SYDNEY - Australia is rejecting the latest U.N. report on climate change, insisting coal remains critical to energy security and lowering household power bills.

The United Nations' Intergovernmental Panel on Climate Change (IPCC) said in its report released Monday that global greenhouse gas emissions must reach zero by the middle of the century to stop global warming exceeding 1.5 degrees Celsius.

The authors warned that if warming was allowed to reach two degrees, the world would be on course toward uncontrollable temperatures.

They made special mention of coal, insisting that its use for power generation would have to fall to between zero and two percent of current usage.

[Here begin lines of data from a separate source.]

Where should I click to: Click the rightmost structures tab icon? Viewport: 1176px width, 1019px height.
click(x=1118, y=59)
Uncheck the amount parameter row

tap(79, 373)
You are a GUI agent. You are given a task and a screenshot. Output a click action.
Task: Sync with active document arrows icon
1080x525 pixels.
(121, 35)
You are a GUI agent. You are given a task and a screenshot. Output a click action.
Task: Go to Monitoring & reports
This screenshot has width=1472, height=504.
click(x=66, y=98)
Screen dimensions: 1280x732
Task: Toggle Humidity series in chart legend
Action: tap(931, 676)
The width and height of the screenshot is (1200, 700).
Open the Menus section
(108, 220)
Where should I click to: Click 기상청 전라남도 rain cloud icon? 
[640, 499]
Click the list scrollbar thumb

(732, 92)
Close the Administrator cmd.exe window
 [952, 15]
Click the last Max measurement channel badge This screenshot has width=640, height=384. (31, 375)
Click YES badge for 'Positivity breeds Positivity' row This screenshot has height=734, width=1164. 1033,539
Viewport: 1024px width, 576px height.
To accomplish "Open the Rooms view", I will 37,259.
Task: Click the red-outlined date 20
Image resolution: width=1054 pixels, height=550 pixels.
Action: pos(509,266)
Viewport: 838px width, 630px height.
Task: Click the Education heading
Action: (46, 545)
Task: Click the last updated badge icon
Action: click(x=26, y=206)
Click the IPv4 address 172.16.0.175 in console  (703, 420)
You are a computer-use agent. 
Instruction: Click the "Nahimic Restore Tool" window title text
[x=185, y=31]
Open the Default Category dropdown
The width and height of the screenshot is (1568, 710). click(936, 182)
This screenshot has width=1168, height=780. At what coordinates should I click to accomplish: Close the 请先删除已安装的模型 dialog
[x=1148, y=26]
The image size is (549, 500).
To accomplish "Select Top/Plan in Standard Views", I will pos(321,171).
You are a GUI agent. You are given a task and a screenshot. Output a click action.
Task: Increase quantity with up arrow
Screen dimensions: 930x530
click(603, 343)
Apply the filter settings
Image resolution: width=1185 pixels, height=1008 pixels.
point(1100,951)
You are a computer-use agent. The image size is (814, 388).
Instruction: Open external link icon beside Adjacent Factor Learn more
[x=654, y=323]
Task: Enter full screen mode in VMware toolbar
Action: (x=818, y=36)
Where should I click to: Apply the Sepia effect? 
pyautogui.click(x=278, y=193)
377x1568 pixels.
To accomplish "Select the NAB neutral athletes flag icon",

The report has received a lukewarm response by Australia's center-right government. It has said it has no intention of scaling back fossil fuel production because without coal, household power bills would soar.

Canberra also insists it is on target to meet its commitments under the Paris agreement, which attempts to unite every nation under a single accord to tackle climate change for the first time ever.

Australia earns billions of dollars exporting coal to China and other parts of Asia, while it generates more than 60 percent of domestic electricity.

Australia's Environment Minister Melissa Price believes the IPCC report exaggerates the threat posed by fossil fuel.

'Coal does form a very important part of the Australian energy mixer and we make no apology for the fact that our focus at the moment is on getting electricity prices down,' Price said. 'Every year, there is new technology with respect to coal and what its contribution is to emissions. So, you know, to say that it has got to be phased out by 2050 is drawing a very long bow.'

Australia has some of the world's highest per capita rates of greenhouse gas pollution. A recent government report showed a failure to reduce levels of greenhouse gas pollution. The survey said that between January and March this year, Australia had its most elevated levels of carbon pollution since 2011.

Conservationists argue Australia is doing too little to protect itself from the predicted ravages of a shifting climate.

Australia is the world's driest inhabited continent. Scientists warn that droughts, floods, heat waves, brush fires and storms will become more intense as temperatures rise, with potentially disastrous consequences for human health and the environment, including the Great Barrier Reef.